Now,’ she looked around them hopefully, ‘do say you’ll come and listen to Albertine.
She is a most inspiring speaker – you won’t be bored. ’
‘Of course we’ll come,’ Bobby said, in her warm, impulsive way.
‘You too, Adam! And we’ll bring lots of friends and applaud mightily at the end.
And then, if you like, I’ll make an impassioned speech about the dangers of side-saddle riding, and you’ll endorse me, and tell everyone you’ll be riding across with me in the near future. ’
Clemmie smiled, and said, ‘You’re so full of energy, I wish we’d had you in the League. With a hundred like you, we could move mountains.’
‘I’ve just had a wonderful idea!’ Bobby exclaimed. ‘We should have a horseback rally – all women, all riding across, and carrying banners demanding votes for women! Two birds with one stone!’
‘Can I come, in disguise?’ Adam asked. ‘In a dress and a wig and a veil over my face.’
‘You shan’t even come to the talk unless you take it seriously,’ Bobby said sternly.
The larger Tabby grew, the more nervous she became. ‘You’ve got to hurry up,’ she told William, when they met in the barn behind the Dog and Gun. ‘If you can’t get a job, you’ll have to marry me anyway. I’m not having this baby unwed, and we’ve not got long.’

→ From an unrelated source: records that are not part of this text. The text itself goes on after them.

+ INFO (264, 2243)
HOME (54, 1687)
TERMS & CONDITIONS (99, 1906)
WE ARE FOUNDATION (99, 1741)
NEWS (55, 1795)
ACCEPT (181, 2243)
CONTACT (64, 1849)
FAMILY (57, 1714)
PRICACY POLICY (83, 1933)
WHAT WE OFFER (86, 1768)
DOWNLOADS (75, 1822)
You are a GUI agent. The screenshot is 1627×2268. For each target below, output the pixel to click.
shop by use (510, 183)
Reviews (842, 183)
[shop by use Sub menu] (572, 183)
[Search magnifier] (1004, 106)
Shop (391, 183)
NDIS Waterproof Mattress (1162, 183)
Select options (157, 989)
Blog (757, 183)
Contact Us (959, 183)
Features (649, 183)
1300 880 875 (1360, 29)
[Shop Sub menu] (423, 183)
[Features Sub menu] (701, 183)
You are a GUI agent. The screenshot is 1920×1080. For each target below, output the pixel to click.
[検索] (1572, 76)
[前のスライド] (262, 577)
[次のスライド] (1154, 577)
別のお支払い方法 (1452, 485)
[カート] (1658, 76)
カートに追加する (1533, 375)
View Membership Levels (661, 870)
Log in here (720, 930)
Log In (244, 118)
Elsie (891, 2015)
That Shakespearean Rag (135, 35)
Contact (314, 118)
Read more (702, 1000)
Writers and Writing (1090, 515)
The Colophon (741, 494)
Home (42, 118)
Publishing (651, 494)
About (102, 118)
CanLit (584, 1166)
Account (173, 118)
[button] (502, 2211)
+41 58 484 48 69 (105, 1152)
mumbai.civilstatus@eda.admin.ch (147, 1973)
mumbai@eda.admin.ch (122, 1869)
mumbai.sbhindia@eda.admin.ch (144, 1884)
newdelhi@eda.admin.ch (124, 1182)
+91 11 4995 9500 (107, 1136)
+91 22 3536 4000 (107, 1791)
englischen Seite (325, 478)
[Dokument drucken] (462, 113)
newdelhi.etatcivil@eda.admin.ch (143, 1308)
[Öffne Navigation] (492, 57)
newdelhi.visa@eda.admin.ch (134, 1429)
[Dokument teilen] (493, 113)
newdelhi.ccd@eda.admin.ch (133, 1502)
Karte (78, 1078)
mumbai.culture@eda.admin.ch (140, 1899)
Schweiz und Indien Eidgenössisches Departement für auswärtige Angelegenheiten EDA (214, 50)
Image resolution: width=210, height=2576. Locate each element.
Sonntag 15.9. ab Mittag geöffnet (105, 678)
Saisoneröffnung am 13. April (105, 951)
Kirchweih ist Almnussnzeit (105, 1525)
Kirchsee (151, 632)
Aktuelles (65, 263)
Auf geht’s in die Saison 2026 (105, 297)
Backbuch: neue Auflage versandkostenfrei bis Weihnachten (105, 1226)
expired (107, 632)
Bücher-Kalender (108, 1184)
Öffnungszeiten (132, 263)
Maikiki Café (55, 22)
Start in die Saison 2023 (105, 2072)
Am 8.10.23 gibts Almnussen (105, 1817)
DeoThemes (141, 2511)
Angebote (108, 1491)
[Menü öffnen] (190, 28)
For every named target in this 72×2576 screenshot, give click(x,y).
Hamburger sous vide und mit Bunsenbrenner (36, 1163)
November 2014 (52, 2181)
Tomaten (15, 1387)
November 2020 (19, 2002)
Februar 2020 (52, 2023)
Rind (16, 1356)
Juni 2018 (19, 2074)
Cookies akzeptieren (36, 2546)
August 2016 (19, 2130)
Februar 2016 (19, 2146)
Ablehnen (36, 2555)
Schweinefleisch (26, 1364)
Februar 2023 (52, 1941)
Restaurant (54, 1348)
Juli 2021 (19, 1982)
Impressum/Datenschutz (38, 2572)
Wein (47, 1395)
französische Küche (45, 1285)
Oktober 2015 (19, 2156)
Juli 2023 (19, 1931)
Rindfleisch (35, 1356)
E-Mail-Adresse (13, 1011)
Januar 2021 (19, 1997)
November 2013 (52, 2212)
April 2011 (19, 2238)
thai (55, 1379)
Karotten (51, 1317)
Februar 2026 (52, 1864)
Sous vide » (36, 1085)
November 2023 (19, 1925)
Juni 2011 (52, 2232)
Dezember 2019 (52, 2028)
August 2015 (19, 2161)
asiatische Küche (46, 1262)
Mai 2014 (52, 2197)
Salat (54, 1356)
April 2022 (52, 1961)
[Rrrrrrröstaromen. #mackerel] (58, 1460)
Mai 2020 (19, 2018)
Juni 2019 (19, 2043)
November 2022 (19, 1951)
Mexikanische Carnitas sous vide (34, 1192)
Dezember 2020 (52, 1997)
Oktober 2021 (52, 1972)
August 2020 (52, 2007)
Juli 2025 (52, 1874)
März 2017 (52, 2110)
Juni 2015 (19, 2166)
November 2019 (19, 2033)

‘How long?’ William asked. ‘When’s it coming?’
‘Never mind. We’ve no time to waste, that’s all,’ said Tabby irritably.
‘So – but how long does it take to grow a baby, then?’ William asked.
‘Why you asking that?’ Tabby asked, her eyes narrowing.
He looked embarrassed. ‘My ma would never talk about stuff like that. If ever I asked anything about baby stuff, she’d fetch me such a clout, it made me ears ring. D’you know how long it takes, Tab?’
She hesitated a moment, looking at him thoughtfully. ‘Well, I’ve never had one before,’ she said at last, ‘but according to what my ma says, it’s about six months. Or it might be five.’
‘Same as sheep, then?’ William said seriously. ‘That’s five months.’
‘Yes, that’s right,’ Tabby said, getting into her stride. ‘But my ma says some women don’t take so long to make a baby as others. In my family, women gen’ly do it quicker than average. So this baby might be coming Feb’ry time, or it might even be Jan’ry.’
‘You’re right then,’ William said, securing her hand, which was warm and a little damp. ‘We got to get spliced soon as we can. You nervous, Tabby?’
‘Course I am. Wouldn’t you be?’
‘Don’t be ascairt. I’ll look after you. Didn’t I say I would? I love you, Tab.’
‘Gerroff, you soft ha’porth,’ she said gruffly. But she let him kiss her even so.